Persistent humoral autoimmunity to the enzyme glutamic acid decarboxylase (GAD) has been described in a substantial proportion of patients with insulin-dependent diabetes mellitus (IDDM) of long duration. The source of the stimulus for this autoimmune reactivity is still unknown. Because the GAD 65 isoform is mainly expressed in pancreatic beta-cells and in the nervous system we investigated in the present study of the largest number of well characterized patients with longstanding IDDM (n = 105; median duration: 21 years; range: 10-46 years) the presence of autoantibodies to GAD 65 and their relationship to a residual C-peptide response or peripheral and autonomic neuropathy. Additionally we studied the HLA-DR status relative to GAD 65 antibodies in 86 out of the 105 individuals. One hundred healthy control subjects and 100 recent onset IDDM patients were also studied for GAD 65 antibodies. GAD 65 antibodies were detected in a radioligand-binding-assay with recombinant human GAD 65 and were present in 32% of the long-term diabetic patients, 82% of the recent onset IDDM patients and in 3% of the healthy control subjects. A preserved C-peptide response to i.v. glucagon (Hendriksen criteria) was observed in 23% of the long-term IDDM patients. Autonomic neuropathy and peripheral neuropathy was identified using criteria based on both symptoms and formal testing giving a frequency of 67% vs 79%. The HLA specific DR 4/X was observed in 47% and HLA-DR 3/X in 22% of the long-term IDDM patients. Patients who were heterozygous for DR3/DR4 were found in 23% of the cases. GAD 65 antibodies were significantly less frequent in the long-term IDDM patients compared to recent onset IDDM (p < 0.001), and diabetes duration showed a significant negative correlation with GAD 65 antibody index levels (r = 0.22, p < 0.01). Interestingly, GAD 65 antibodies were not significantly correlated either with residual beta-cell function or neuropathy and no particular HLA-DR status was associated with persistent GAD 65 antibodies.

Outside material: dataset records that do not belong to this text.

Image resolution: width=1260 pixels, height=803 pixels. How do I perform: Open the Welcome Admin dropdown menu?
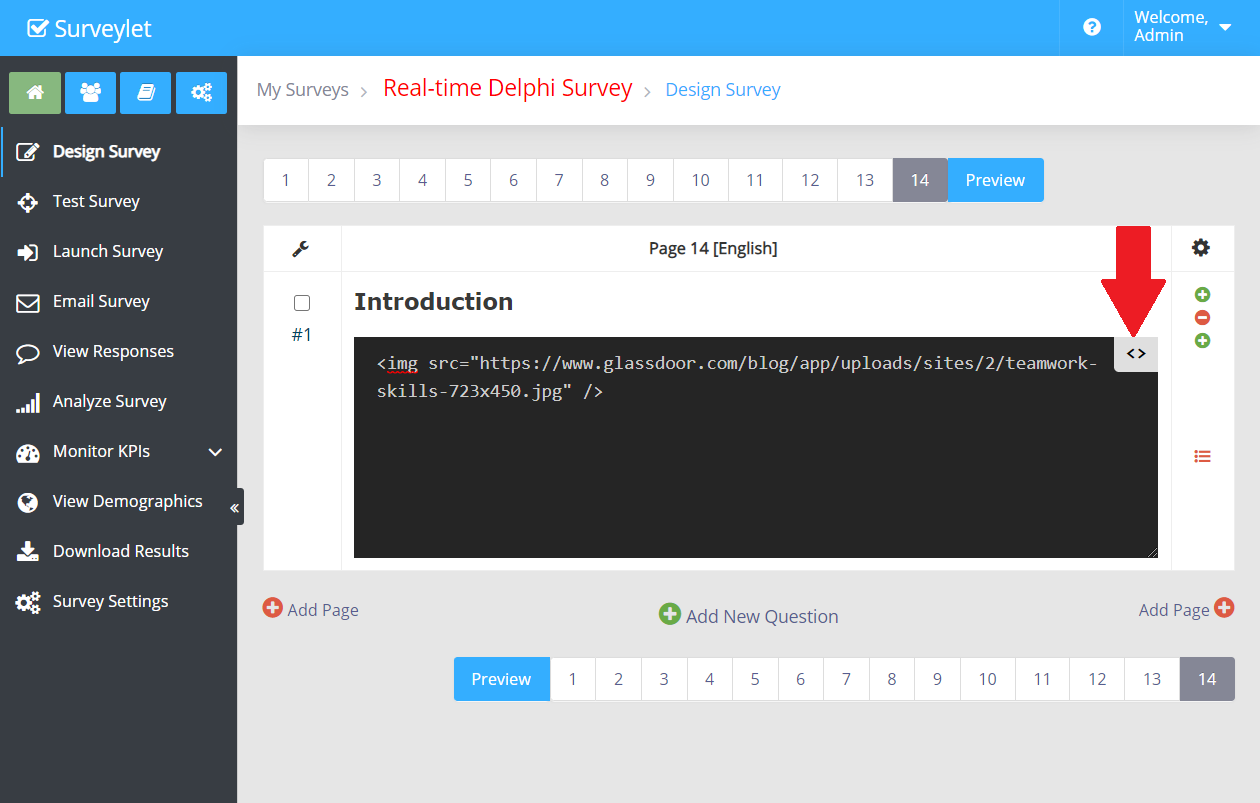pyautogui.click(x=1183, y=27)
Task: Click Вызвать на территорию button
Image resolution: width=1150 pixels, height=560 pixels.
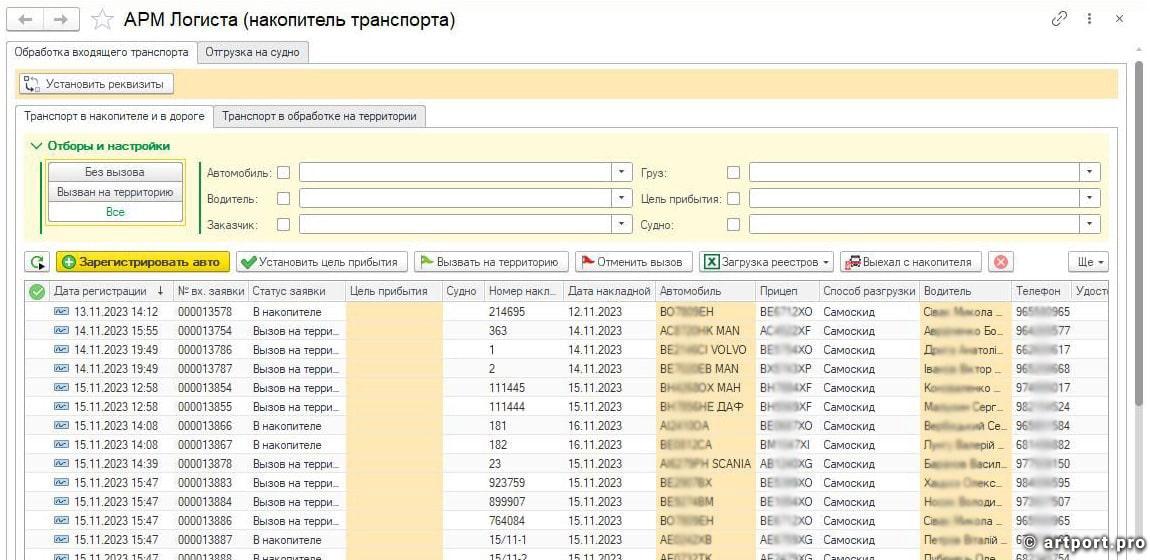Action: pyautogui.click(x=491, y=262)
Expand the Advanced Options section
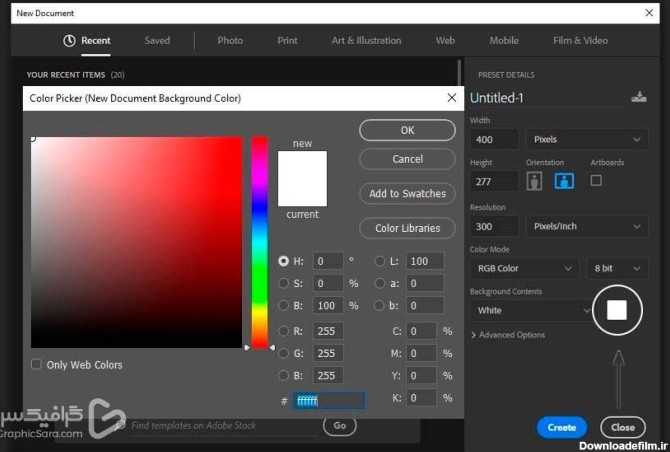670x452 pixels. [508, 335]
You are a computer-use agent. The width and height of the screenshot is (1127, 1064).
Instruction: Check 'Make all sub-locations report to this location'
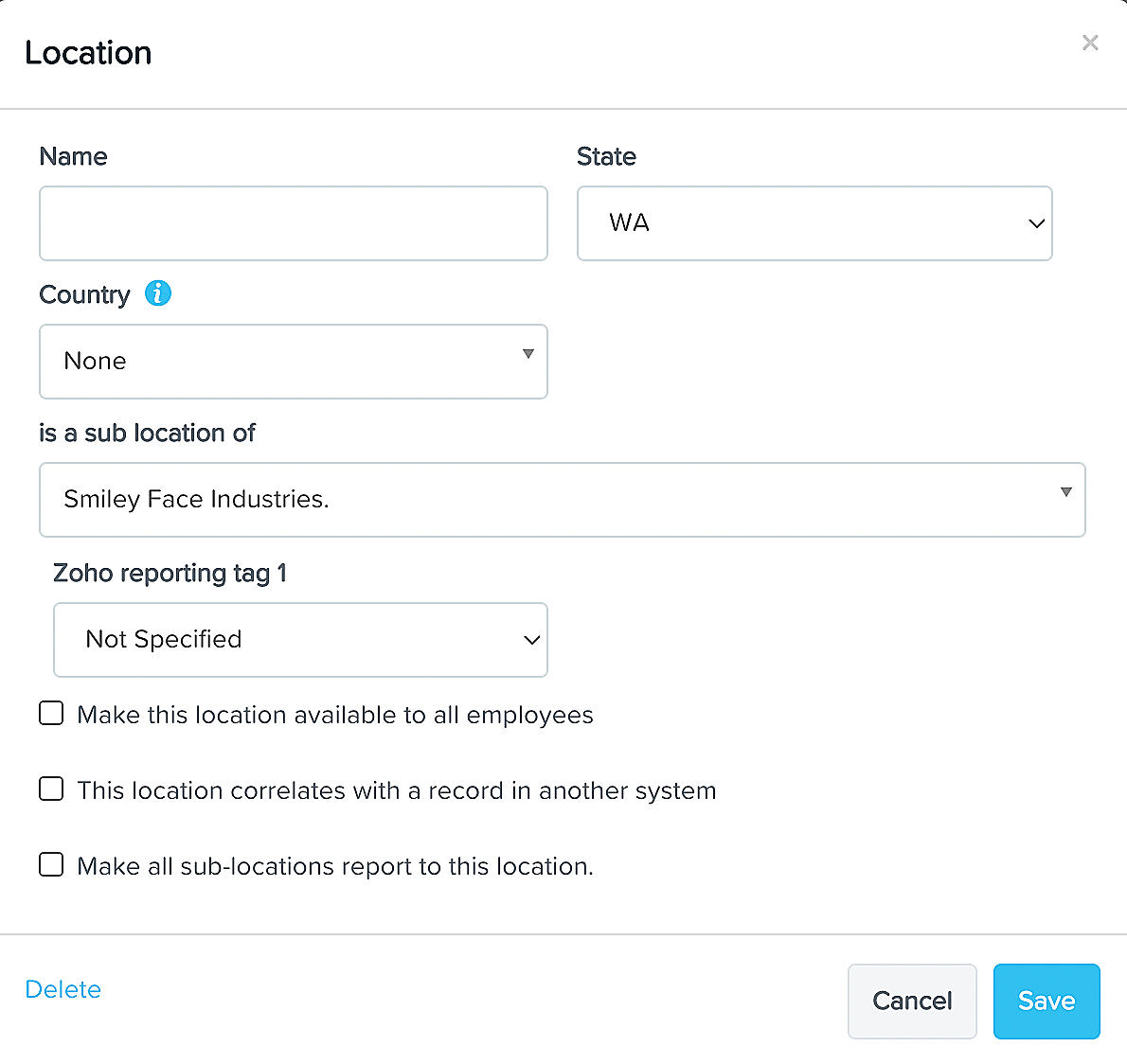51,864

In conclusion neither residual beta-cell function nor diabetic neuropathy or a certain HLA-DR specificity are exclusively associated with persistent autoimmunity directed to GAD 65 in longstanding IDDM. The stimulus for the persistent humoral immune response and its significance for the disease process and its complications remain to be established.